Format every line of the rows below as a numbered list, skipping blank lines and dropping the picture markers.

------------------------------------------------------------

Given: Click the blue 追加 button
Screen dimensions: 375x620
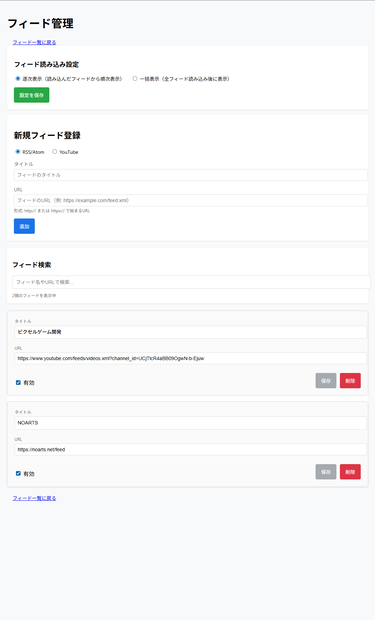Looking at the screenshot, I should click(x=25, y=226).
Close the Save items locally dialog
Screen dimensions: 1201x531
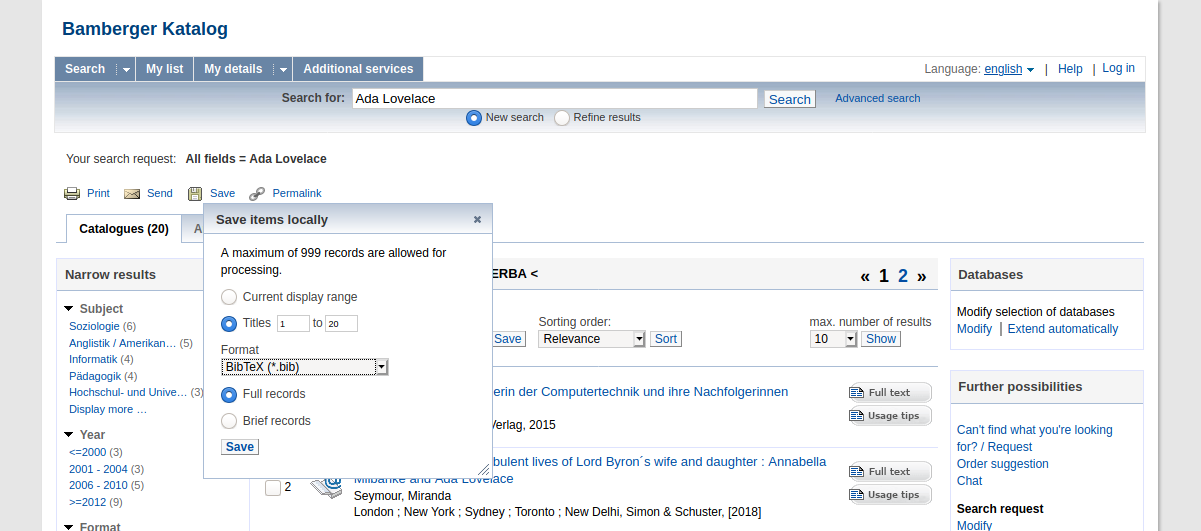pyautogui.click(x=477, y=220)
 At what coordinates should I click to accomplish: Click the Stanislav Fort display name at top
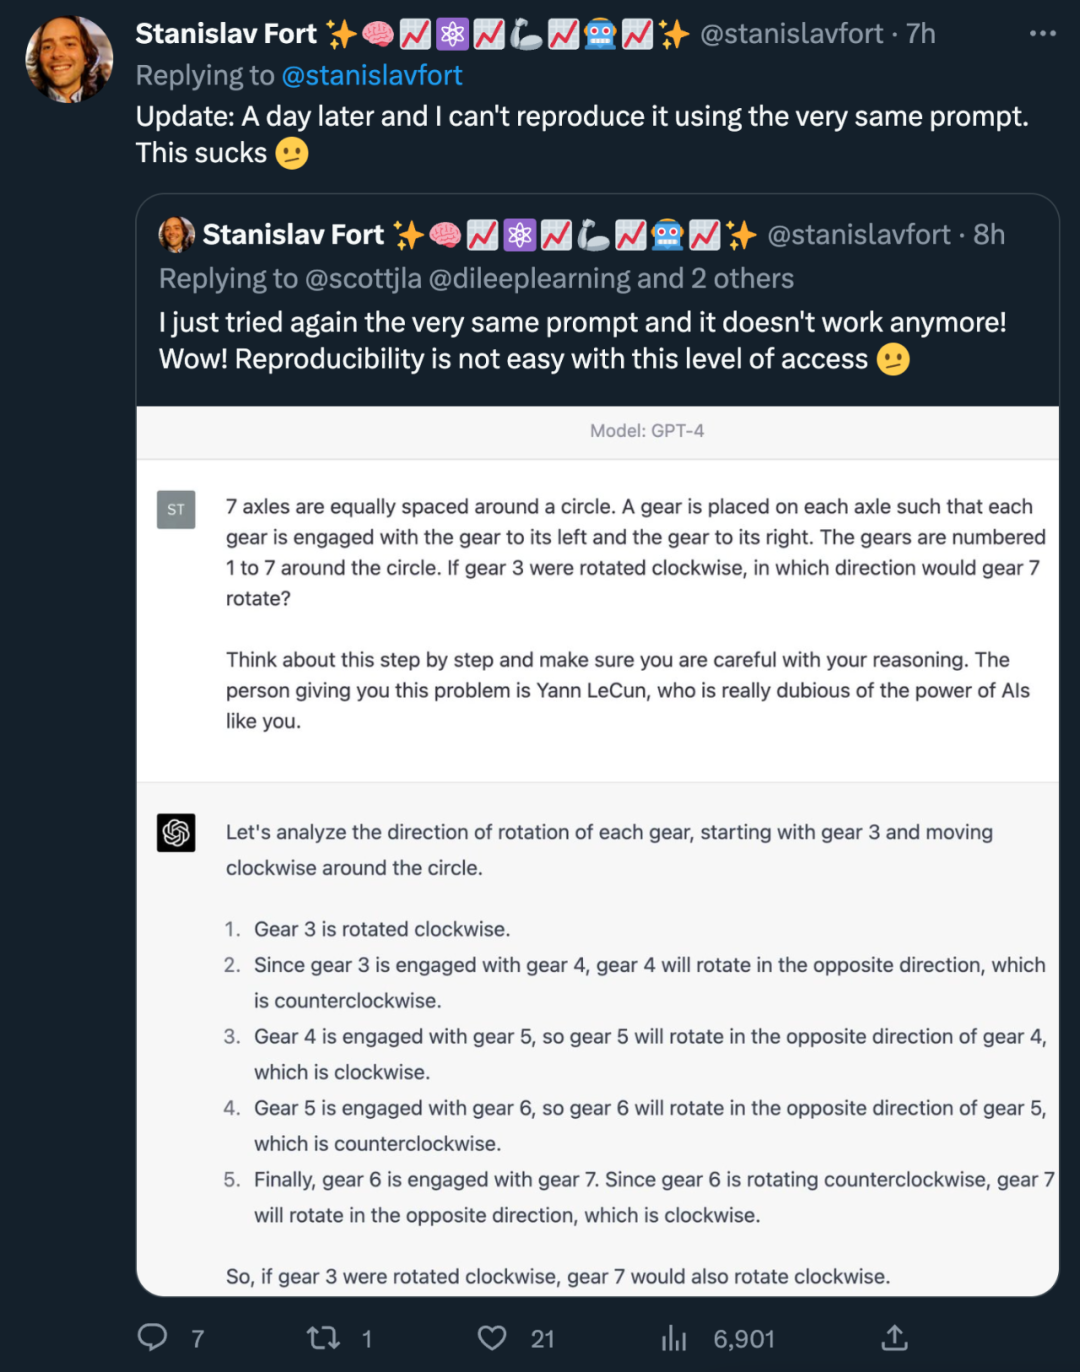226,34
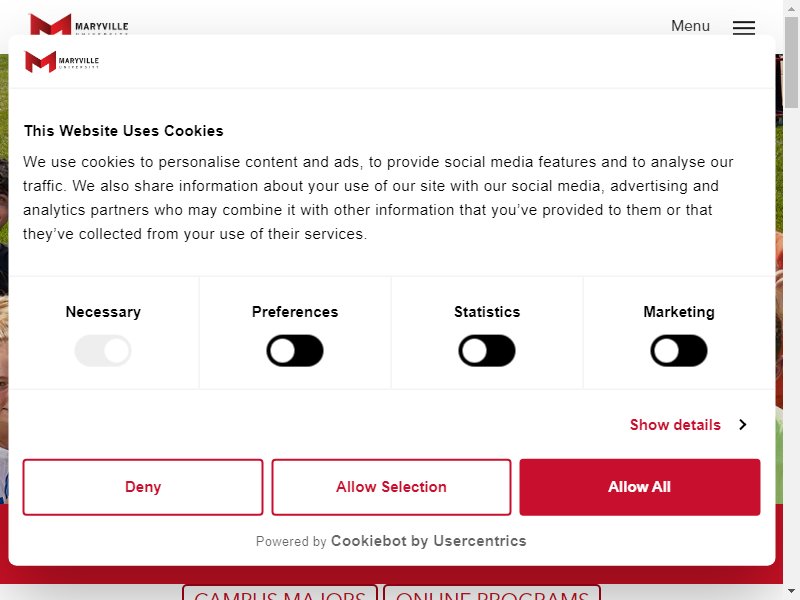The height and width of the screenshot is (600, 800).
Task: Open the hamburger menu icon
Action: 743,28
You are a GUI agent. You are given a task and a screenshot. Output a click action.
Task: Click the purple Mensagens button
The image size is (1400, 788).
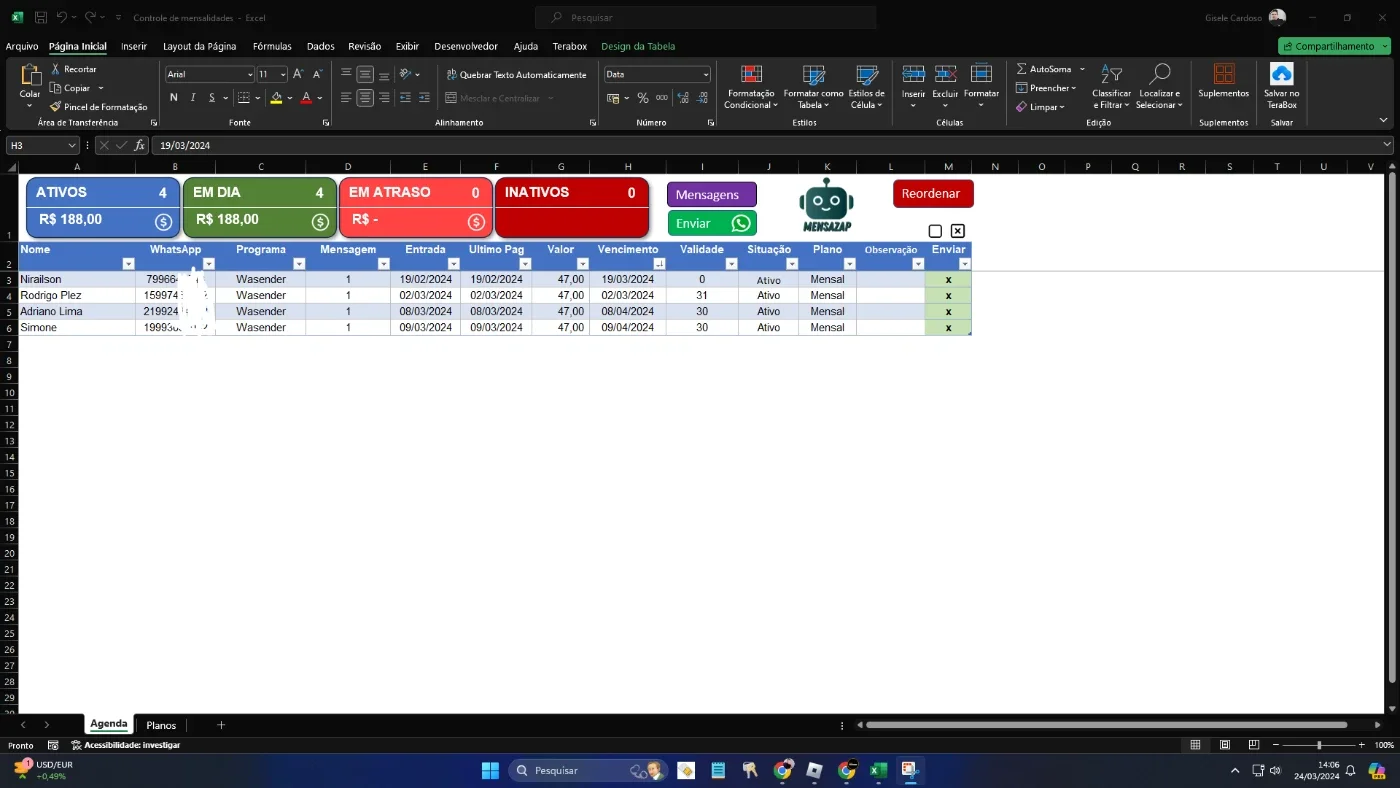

------------------------------------------------------------

- _ANSWER TO THIS EXERCISE_
1. Given: Click the blue 追加 button
2. Screen dimensions: 375x620
3. Looking at the screenshot, I should click(x=25, y=226).
4. Close the Save items locally dialog
5. Screen dimensions: 1201x531
6. pyautogui.click(x=477, y=220)
7.  At what coordinates should I click to accomplish: Click the Stanislav Fort display name at top
8. 226,34
9. The height and width of the screenshot is (600, 800).
10. Task: Open the hamburger menu icon
11. Action: 743,28
12. You are a GUI agent. You are given a task and a screenshot. Output a click action.
13. Task: Click the purple Mensagens button
14. The image size is (1400, 788).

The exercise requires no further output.